WASHINGTON (Reuters) — The U.S. Transportation Security Administration (TSA) said it screened more than 1 million airline passengers on Sunday for the first time since mid-March.
The number, 1.03 million, is still about 60% lower than the same day last year, but is a dramatic rise from the collapse in air travel demand caused by the coronavirus pandemic.

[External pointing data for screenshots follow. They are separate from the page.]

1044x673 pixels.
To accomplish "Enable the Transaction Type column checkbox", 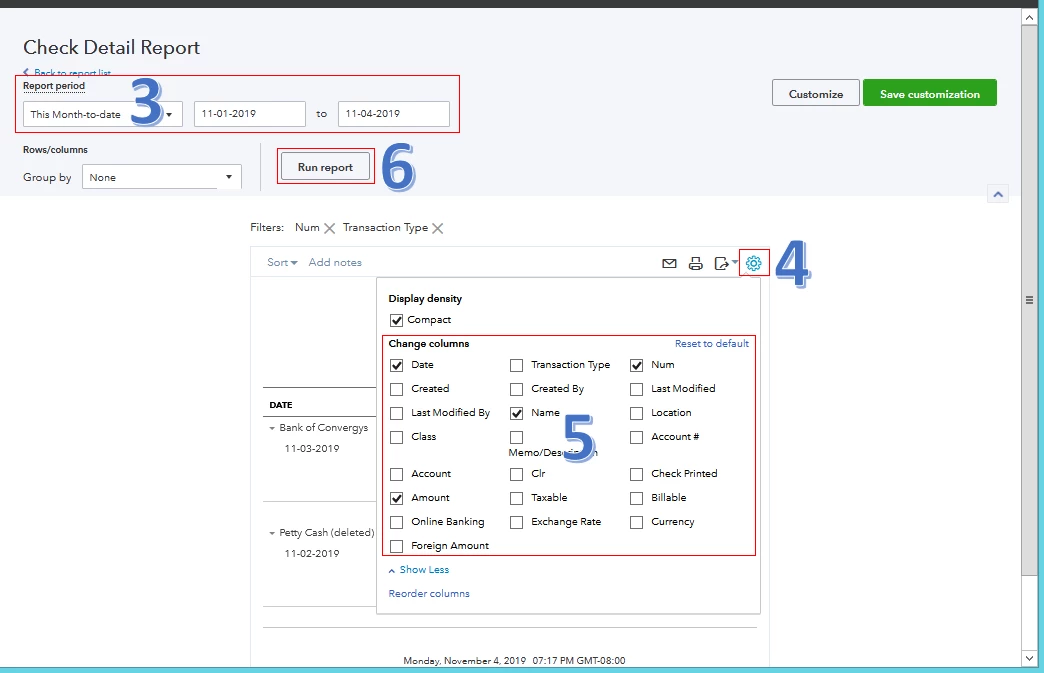I will coord(516,365).
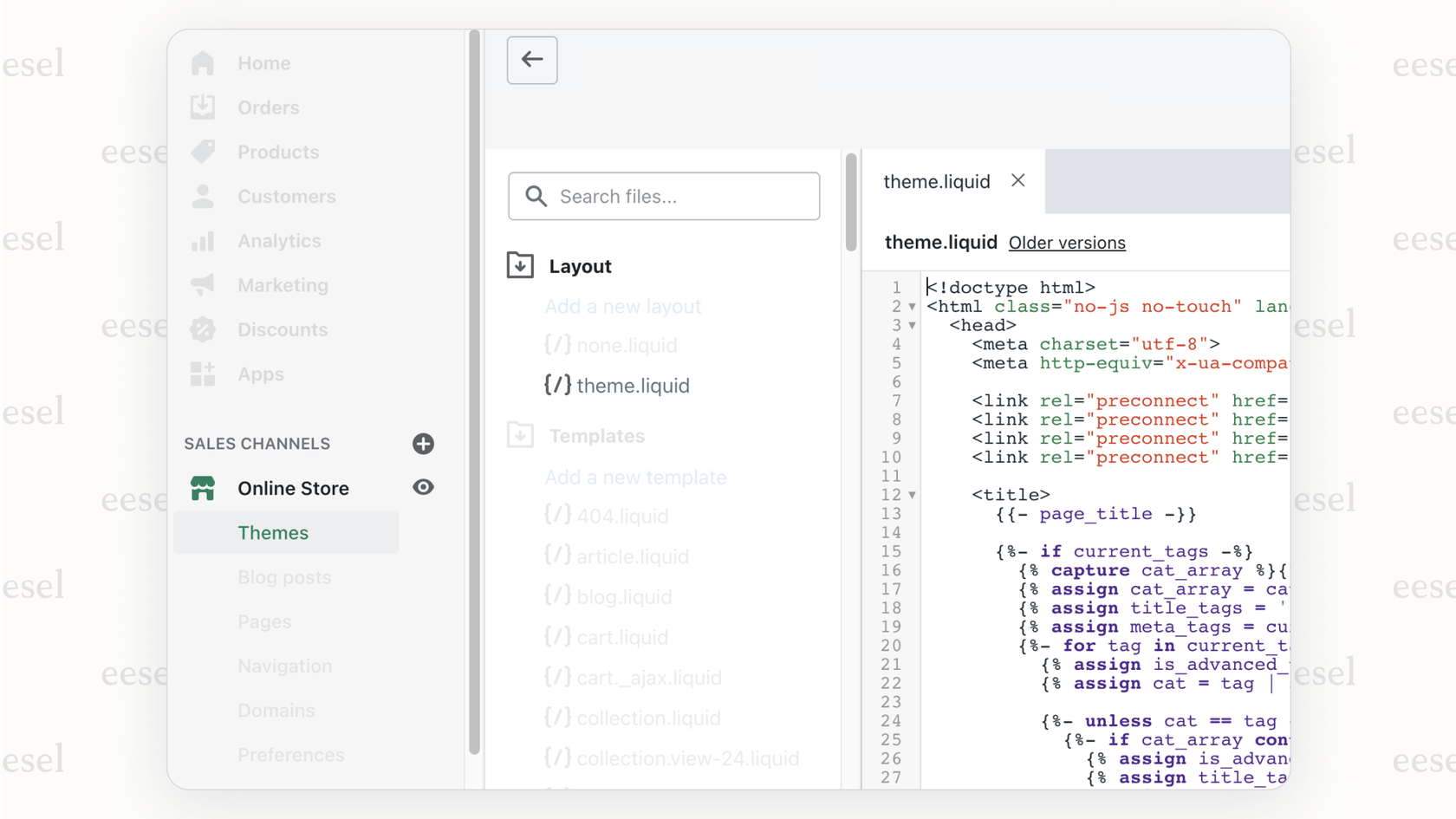Collapse the title block at line 12
Screen dimensions: 1456x819
[912, 495]
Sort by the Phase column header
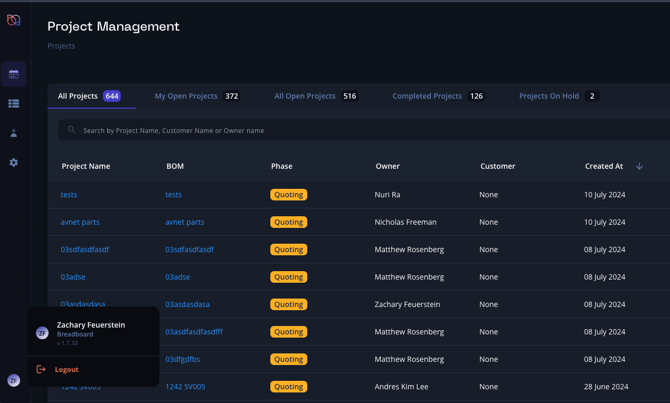Screen dimensions: 670x403 point(281,166)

Screening fell to as little as 87,000 in a single day in April.
The previous high was 1.26 million screened on March 16.
U.S. airlines are collectively burning more than $5 billion in cash a month and have failed to date to convince Congress to approve a new $25 billion bailout that would have kept more than 32,000 workers on the payroll for another six months.
Staff for the top Democrats and Republicans on the House and Senate committees overseeing airlines have been working to try to reach an agreement on a potential standalone airline bill, but the airlines are not optimistic any bill will be approved before the Nov. 3 presidential election.
A previous airline payroll support program expired on Sept. 30. At some point, airlines may shift messaging to seeking new government funds to bring workers back.
Airlines for America, a trade group representing American Airlines, United, Delta Air Lines and others have said passenger volumes are down about 64%, including 62% domestically and 79% internationally.
U.S. airlines are operating 48% fewer flights than a year ago and still have nearly one-third of their fleet idled, the group added.
The TSA statement on Monday also said it is adopting new measures to make security screening safer, including installing credential authentication devices at some checkpoints enabling passengers to insert IDs directly into a card reader.
New CT scanners at some checkpoints also often allow officers to check items without having to open a carry-on bag.